私財も時間も会社経営でさえも犠牲にして取り掛かる主人公と、健気に一生懸命に生きる佳美(福本莉子)や家族達。途中からは余計なツッコミをする余地もなく、ただただ応援していた。
当初は他の患者など眼中になかった(当たり前)主人公に佳美は病室で仲良くなった子を救ってくれと懇願する。自分の病気を治そうと頑張っているパパならはきっと他の子も救ってくれるんだと信じていたんだろう。
日記に「死にたくない」と書き連ねていた佳美は、絶望的な状況の父親にもう頑張らなくていいよ。とその肩にのしかかった重圧を取り除く。
そして、そこに親子の新たな夢を託すのであった。
そこからまた始まる主人公の狂気の試行錯誤。途中、素材の湿気を抜くかなにかでカバーの中で這いつくばるコメディーチックな箇所があったが、一生懸命な人物の姿というのはどんな状態であろうとかっこよく見えるものだなと思った。
佳美が倒れ車で病院へ急行するなかで「どうしてそんなに前向きになれるんですか?」という問いに
「俺が諦めたら、そこで終わりだろう。」と答えた主人公。妻と3人娘の家族。絶対親父が折れてはならないという決意が素晴らしい。
しかも実はそれを妻と長女(川栄)が支えているのも素晴らしい家族の形だと思った。(寿美(新井 三女)は佳美を支えていた。)

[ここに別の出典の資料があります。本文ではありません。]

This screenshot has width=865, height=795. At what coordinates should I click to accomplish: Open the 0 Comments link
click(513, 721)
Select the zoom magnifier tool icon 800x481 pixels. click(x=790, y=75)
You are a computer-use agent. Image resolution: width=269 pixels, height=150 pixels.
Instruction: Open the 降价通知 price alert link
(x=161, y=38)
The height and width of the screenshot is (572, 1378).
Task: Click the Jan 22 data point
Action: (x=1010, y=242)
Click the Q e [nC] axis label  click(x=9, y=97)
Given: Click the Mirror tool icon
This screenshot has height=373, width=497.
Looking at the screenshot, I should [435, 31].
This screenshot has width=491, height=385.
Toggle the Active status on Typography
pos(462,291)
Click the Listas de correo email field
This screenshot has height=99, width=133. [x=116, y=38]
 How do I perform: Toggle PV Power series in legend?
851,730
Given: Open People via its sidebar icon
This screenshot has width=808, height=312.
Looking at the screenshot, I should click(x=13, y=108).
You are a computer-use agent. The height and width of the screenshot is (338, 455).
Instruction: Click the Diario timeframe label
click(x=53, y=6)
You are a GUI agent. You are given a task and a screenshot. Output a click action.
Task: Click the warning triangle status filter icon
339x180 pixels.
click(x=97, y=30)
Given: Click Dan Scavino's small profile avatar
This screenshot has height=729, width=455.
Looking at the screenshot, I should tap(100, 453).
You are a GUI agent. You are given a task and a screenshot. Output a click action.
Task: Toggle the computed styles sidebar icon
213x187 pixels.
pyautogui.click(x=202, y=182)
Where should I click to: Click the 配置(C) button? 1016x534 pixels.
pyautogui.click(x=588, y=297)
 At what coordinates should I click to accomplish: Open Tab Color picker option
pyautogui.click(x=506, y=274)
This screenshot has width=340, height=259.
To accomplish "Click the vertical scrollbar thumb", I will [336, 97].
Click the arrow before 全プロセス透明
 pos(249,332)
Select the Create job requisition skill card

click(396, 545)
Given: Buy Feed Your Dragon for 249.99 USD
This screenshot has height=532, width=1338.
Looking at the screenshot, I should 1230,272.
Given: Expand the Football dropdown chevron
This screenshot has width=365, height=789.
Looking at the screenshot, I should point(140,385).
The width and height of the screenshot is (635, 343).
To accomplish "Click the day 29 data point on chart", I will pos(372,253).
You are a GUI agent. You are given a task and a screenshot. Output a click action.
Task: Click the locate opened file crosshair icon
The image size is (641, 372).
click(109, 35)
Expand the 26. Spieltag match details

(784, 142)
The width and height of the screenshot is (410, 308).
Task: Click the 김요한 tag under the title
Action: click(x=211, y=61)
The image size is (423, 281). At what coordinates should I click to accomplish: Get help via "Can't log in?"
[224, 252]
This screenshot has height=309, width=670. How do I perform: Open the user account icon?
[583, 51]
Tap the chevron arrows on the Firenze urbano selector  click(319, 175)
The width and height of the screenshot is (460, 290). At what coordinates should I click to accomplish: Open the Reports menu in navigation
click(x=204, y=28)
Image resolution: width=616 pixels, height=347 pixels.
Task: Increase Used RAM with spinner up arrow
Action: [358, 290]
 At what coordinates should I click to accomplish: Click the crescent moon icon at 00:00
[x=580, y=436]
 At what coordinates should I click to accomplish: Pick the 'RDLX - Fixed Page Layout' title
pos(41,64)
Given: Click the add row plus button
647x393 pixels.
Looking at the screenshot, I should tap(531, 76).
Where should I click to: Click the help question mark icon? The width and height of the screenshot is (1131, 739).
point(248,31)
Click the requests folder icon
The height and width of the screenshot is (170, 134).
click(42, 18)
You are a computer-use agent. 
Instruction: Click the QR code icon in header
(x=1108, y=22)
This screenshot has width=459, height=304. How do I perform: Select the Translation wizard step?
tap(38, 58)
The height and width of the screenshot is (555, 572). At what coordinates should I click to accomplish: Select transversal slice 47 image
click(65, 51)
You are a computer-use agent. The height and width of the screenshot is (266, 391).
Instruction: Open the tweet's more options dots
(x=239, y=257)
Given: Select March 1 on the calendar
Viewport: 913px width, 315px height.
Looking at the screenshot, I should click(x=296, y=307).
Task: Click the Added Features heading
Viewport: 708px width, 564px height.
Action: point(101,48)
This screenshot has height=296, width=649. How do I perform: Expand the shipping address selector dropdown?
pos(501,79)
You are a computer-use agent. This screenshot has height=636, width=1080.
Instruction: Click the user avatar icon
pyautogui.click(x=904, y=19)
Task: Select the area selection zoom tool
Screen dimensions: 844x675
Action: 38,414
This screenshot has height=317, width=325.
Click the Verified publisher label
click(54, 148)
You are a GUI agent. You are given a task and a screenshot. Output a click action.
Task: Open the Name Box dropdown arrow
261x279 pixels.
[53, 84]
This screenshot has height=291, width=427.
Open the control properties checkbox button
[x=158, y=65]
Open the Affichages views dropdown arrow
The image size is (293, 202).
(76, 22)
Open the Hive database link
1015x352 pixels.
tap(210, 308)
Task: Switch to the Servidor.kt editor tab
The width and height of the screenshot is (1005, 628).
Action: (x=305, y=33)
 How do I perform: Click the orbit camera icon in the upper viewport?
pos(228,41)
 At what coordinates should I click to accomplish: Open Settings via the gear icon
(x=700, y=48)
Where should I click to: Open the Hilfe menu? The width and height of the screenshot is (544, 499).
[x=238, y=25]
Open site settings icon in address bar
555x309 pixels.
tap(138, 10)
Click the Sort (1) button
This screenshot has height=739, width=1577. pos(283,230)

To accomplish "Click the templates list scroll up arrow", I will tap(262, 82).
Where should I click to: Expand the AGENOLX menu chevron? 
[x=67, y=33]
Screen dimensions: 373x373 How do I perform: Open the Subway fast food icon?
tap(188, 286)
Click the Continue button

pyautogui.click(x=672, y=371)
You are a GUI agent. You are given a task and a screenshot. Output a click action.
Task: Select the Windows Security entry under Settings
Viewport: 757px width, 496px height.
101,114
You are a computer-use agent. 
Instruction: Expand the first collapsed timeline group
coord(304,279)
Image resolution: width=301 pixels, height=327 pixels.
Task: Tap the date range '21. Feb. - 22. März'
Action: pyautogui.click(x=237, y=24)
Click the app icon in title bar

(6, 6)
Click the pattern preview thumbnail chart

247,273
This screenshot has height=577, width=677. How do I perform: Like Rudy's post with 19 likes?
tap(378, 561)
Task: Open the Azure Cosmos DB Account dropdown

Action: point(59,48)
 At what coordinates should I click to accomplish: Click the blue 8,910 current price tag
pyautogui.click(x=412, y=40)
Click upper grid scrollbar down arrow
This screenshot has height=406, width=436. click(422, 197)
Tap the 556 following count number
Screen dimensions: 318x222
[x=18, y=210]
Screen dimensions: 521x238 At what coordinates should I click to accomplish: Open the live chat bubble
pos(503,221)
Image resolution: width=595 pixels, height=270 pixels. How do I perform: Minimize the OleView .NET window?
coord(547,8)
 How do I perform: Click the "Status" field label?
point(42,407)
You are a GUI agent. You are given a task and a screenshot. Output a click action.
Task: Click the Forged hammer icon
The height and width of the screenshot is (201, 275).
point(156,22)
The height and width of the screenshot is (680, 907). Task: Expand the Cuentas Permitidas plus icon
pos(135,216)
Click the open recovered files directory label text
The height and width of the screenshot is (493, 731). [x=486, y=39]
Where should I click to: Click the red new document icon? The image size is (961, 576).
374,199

少なくとも4回くらいは涙しかけた。感動映画というだけでなく、随所にある素晴らしいセリフや心を正す、考えさせられる部分もあり、とても良い映画だった。
気になった点
若干セリフ口調が気になるのと、相手のセリフを待っている感が伝わってくるのが気になった。
キャラクターが記号的で特に石黒(光石 教授)が分かりやすく悪役として描かれている。医療業界の闇があるのは理解するが人の命が掛かっているのも事実であり、理想としてはそれぞれの立場での葛藤というのも描いて欲しいなと思った。
結局、佳美を亡くしたこととインタビュアー(有村架純)がそのバルーンで助かった命だというのが観客に提示され、切なさと感動が溢れる。そして、その後表彰されるところで陽子(菅野美穂)が「それで、次はどうする?」と最後に投げかける。
おそらくそこでニヤリと一服の清涼感を出して終わるという感じなのだが、正直観ている側はそんな状態ではないので機能していないように思えた。
あと「これだけ頑張ったお父さんにまだ何かやらせるのか??」と思った。(原作にあるなら申し訳ないが。)
兎にも角にも良い映画なのは間違いない。出演者の演技も当然みんな素晴らしかった。娘陣が子役も含め特に素晴らしいと思った。
あとモンゴルの赤ちゃんが可愛すぎてビックリした。